In late 2007, the first draft of Donovan's Echo placed quarter-finalist in the Academy of Motion Picture Arts and Sciences' Nicholl Fellowships in Screenwriting. Out of 3,000 international screenplays, the script also won the Bronze prize for Drama in the PAGE International Screenwriting Awards. While the script gained Hollywood interest, finding producers willing to take a chance on a first-time director proved challenging. Jim approached producer Trent Carlson, with whom he had worked before as an artist. Trent agreed to produce and brought on producers Andria Spring and Mary Anne Waterhouse to begin a phase of development and rewrites; refining the story and bringing it more to a production ready point.

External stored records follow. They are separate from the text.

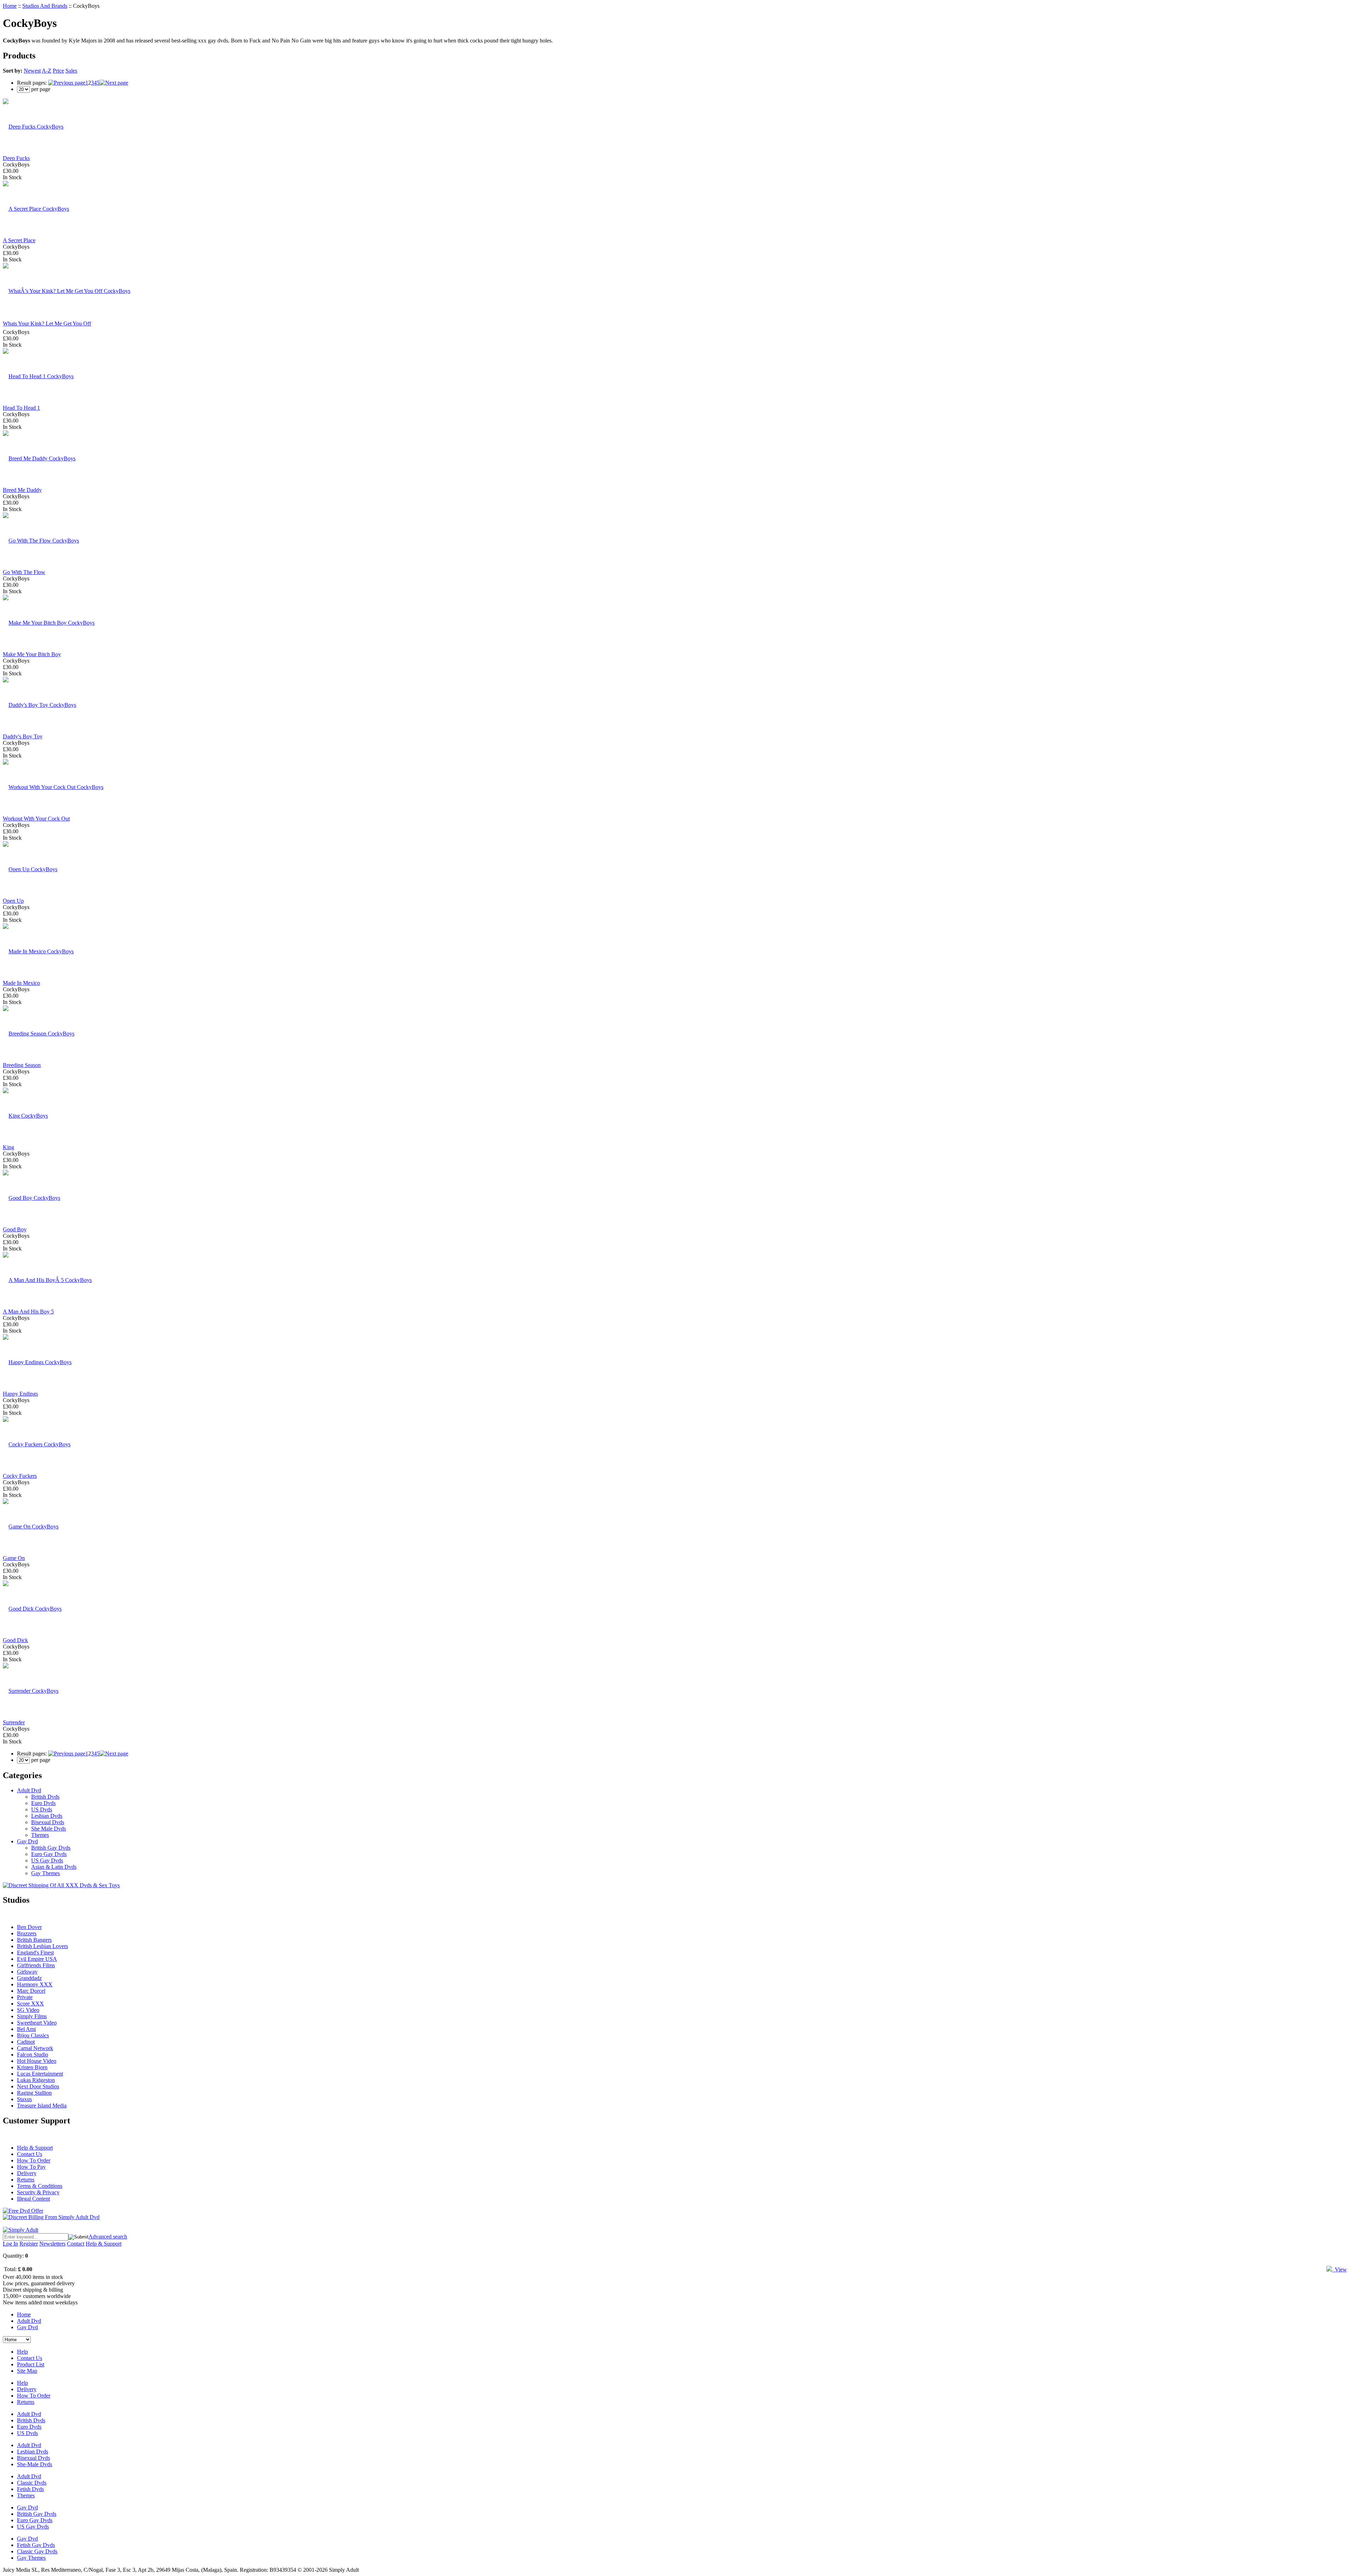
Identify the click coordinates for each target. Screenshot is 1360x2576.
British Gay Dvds (50, 1848)
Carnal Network (35, 2048)
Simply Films (32, 2016)
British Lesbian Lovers (42, 1946)
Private (25, 1997)
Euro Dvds (43, 1803)
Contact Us (29, 2154)
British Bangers (34, 1940)
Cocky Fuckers (20, 1476)
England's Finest (35, 1953)
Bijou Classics (33, 2035)
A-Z (46, 71)
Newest (32, 71)
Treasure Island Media (42, 2106)
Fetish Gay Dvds (36, 2545)
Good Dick (15, 1640)
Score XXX (30, 2004)
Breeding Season (22, 1065)
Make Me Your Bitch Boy (32, 654)
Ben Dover (29, 1927)
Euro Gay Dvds (49, 1854)
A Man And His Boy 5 (28, 1312)
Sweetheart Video (37, 2023)
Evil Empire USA (37, 1959)
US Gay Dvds (47, 1860)
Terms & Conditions (39, 2186)
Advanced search (108, 2237)
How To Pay (31, 2167)
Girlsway (27, 1972)
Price (58, 71)
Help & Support (35, 2148)
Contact (75, 2244)
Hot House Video (36, 2061)
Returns (25, 2180)
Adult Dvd (29, 1790)
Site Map (27, 2371)
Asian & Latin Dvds (53, 1867)
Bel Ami (26, 2029)
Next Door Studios (38, 2086)
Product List (30, 2364)
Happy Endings (20, 1394)
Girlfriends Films (36, 1965)
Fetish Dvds (30, 2489)
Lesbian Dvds (46, 1816)
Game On (14, 1558)
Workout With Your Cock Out (36, 819)
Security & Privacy (38, 2192)
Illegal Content (33, 2199)
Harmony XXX (34, 1984)
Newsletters (52, 2244)
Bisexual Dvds (47, 1822)
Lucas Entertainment (40, 2074)
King (8, 1147)
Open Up (13, 901)
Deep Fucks (16, 158)
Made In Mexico (21, 983)
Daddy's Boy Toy (22, 736)
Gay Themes (45, 1873)
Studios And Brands (44, 6)
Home (10, 6)
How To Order (33, 2160)
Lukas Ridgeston (36, 2080)
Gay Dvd (27, 1841)
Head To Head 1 (21, 408)
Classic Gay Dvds (37, 2551)
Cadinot (26, 2042)
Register (28, 2244)
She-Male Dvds (34, 2464)
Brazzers (26, 1933)
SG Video (28, 2010)
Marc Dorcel (31, 1991)
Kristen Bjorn (32, 2067)
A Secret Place (19, 240)
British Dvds (45, 1797)
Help (22, 2352)
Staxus (24, 2099)
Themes (40, 1835)
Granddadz (29, 1978)
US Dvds (41, 1809)
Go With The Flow (24, 572)
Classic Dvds (31, 2483)
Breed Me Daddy (22, 490)
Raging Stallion (34, 2093)
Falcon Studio (32, 2055)
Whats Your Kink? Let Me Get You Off (47, 323)
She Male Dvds (48, 1829)
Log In (10, 2244)
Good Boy (15, 1229)
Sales (71, 71)
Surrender (14, 1722)
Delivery (26, 2173)
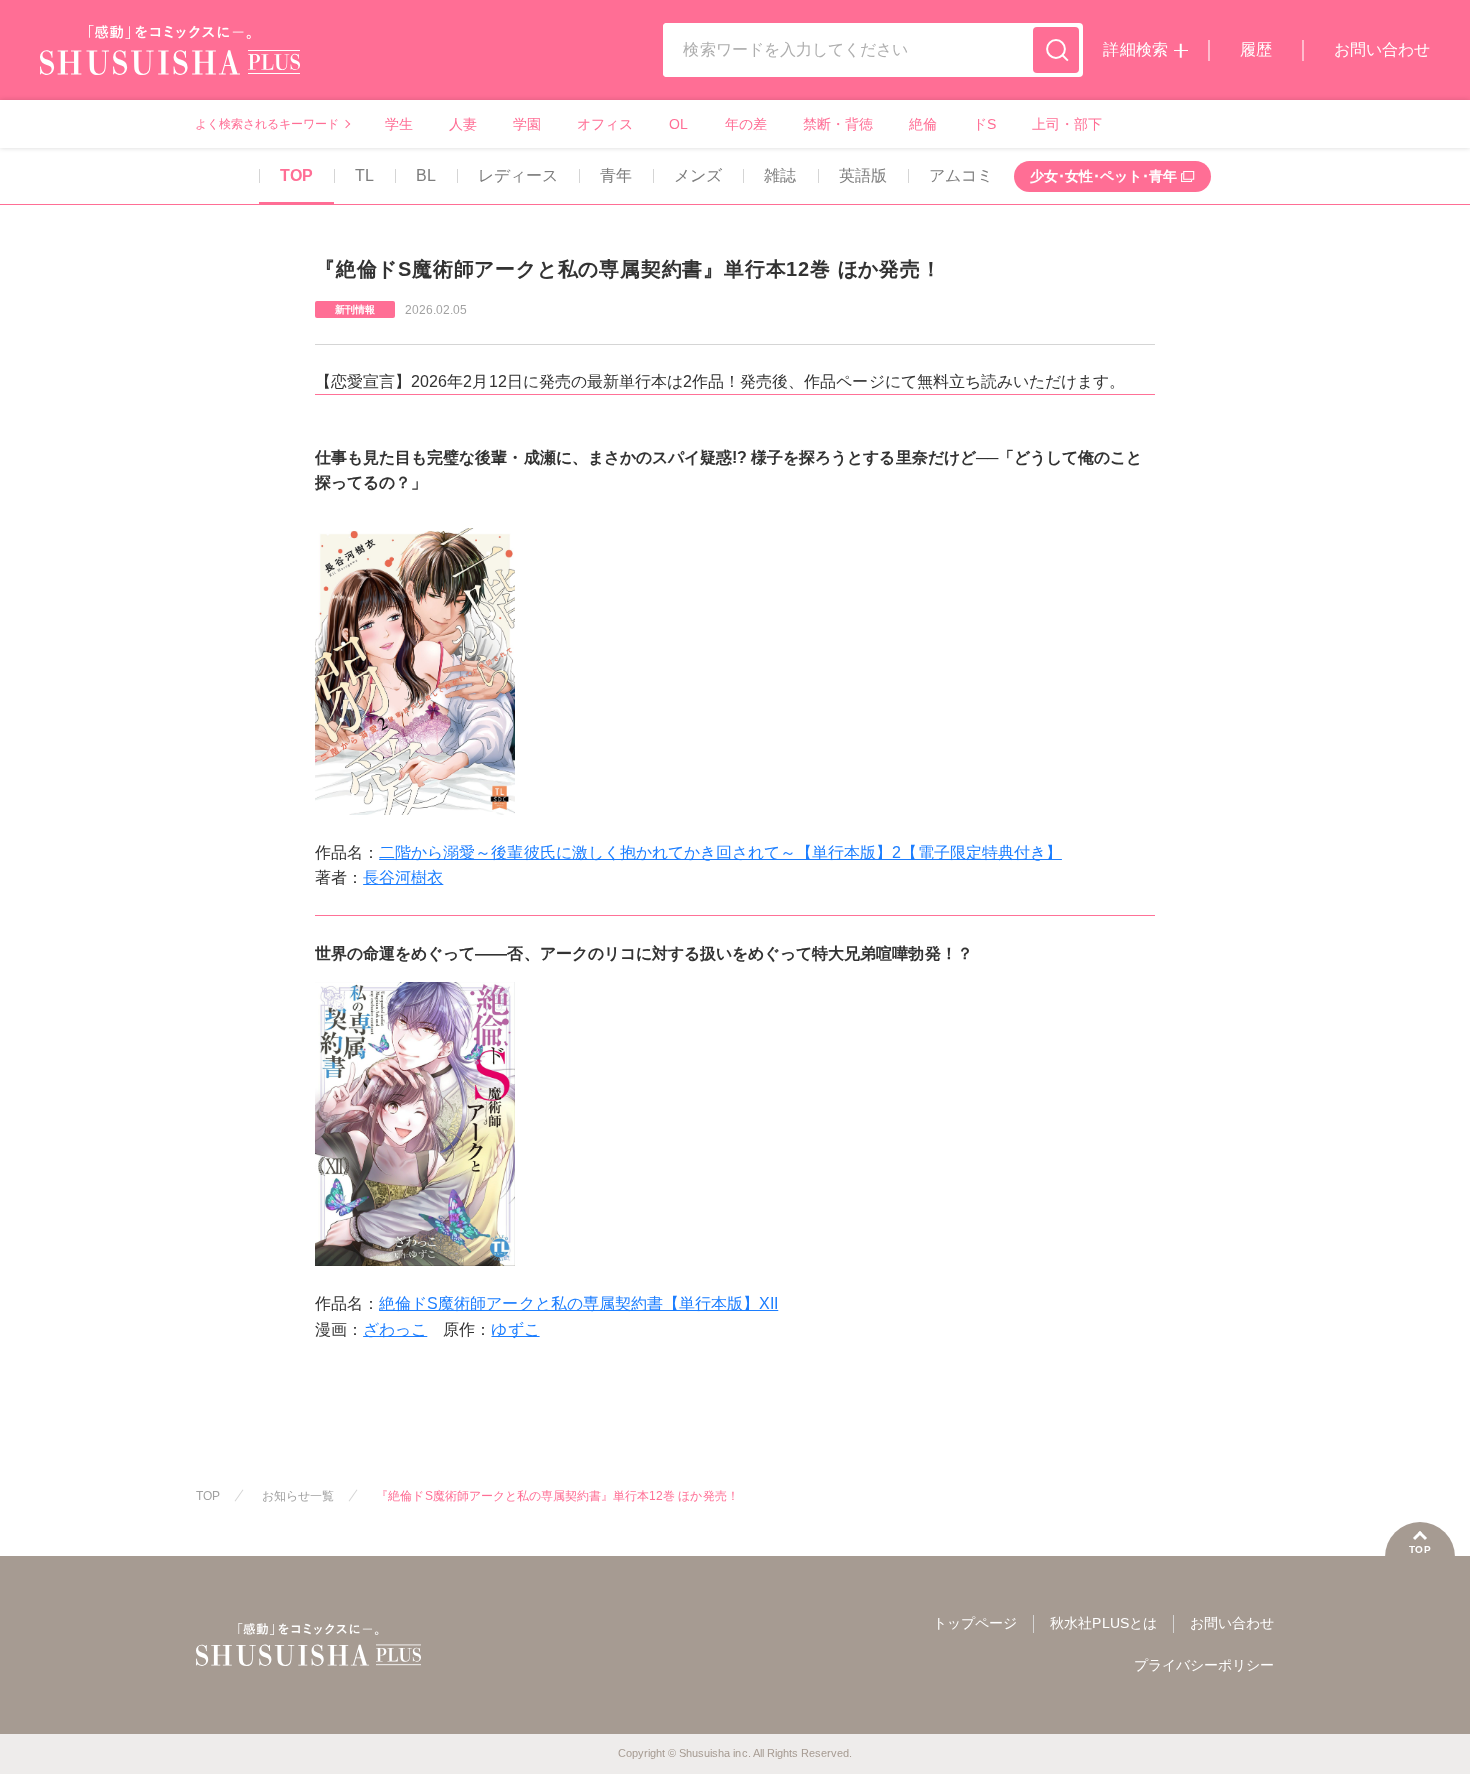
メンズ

Another boon to development was from a former co-worker and friend of Jim's, Lance Priebe, whom Cliffe had met in the late 1990s when they were both artists. Priebe had gone on to develop Club Penguin, a virtual game for children, that in 2007 was sold to Disney. "We both were let go from the same company at the same time. He wanted to create games, and I wanted to create films," explained Cliffe. Lance and his wife Kim came on board as executive producers and helped finance the film alongside Telefilm and other Canadian production sources, bringing in a modest budget of around $3M. "It magically came together. We were able to get all our financing and production done in Canada, as well as distribution with a company out of Toronto," said Cliffe.

===Casting===
A casting agent put a list of names together for potential "Donovan's". One name in particular stood out to the filmmakers. That actor was Danny Glover, best known for his roles in The Color Purple and the Lethal Weapon film franchise. "We could so easily see him play into this world," said Cliffe, who after hearing that Glover was attached, was soon able to cast Canadian born Bruce Greenwood. Along the way they also found the rest of their cast in Natasha Calis, Sonja Bennett, David Lewis, and Ian Tracey.

===Filming===
With casting in place, Donovan's Echo went into production in late 2010. The tight 20-day shoot included multiple locations around Vancouver, Maple Ridge, Fort Langley and Pitt Meadows, British Columbia, Canada, with the bridge scene being shot near Harrison River. The shoot also included various time periods and stunts. With a background in illustration and animation, Cliffe storyboarded the movie as well as some pre-viz animatics. But as a first-time feature director, Cliffe soon realized that his shots and sequences were a little too ambitious for such a tight schedule. As a result, he condensed his vision to suit a smaller film.

==Release==
Distributed by Union Pictures, Donovan's Echo premiered in Sudbury, Ontario's Cinéfest in September 2011, and was the opening film at the Calgary International Film Festival that same month where Bruce Greenwood also attended. The film also screened at the Edmonton, Victoria, Pan-African, and Vancouver Film Festivals, where VIFF referred to it as "a film that wrings hope out of mystery, love out of grief and miracles out of science". In February 2012, after premiering at the TIFF Bell Light box theatre, Donovan's Echo had a limited theatrical release across Canada. The movie was released on DVD, Blu-ray and digital download in Canada in September 2012 by Anchor Bay Entertainment, and went out to the U.S. in May 2013.

==Reception==
Donovan's Echo received several positive reviews. The Toronto Film Scene Magazine wrote, "With such an interesting mystery, great performances and themes of hope and acceptance, Donovan's Echo is a great debut for Jim Cliffe." In The Toronto Examiner review, David Voigt said the movie was, "A thoughtful well told drama with a little bit of science fiction edge." Similarly, Press+1 noted that the movie was, "A good mind puzzle with a moralistic center, one that would have made Rod Serling nod with approval." Danny Glover's performance was also noted in several reviews. The online Criticize This wrote, "Glover is at the top of his game in this performance, as is Bruce Greenwood... These two actors help shape Donovan's Echo into a solid film worth watching."

However, not all critics were as enthusiastic. Although marketed as a thriller, the movie contains many dramatic elements, humour, and a strong emotional core, which did not resonate with some reviewers.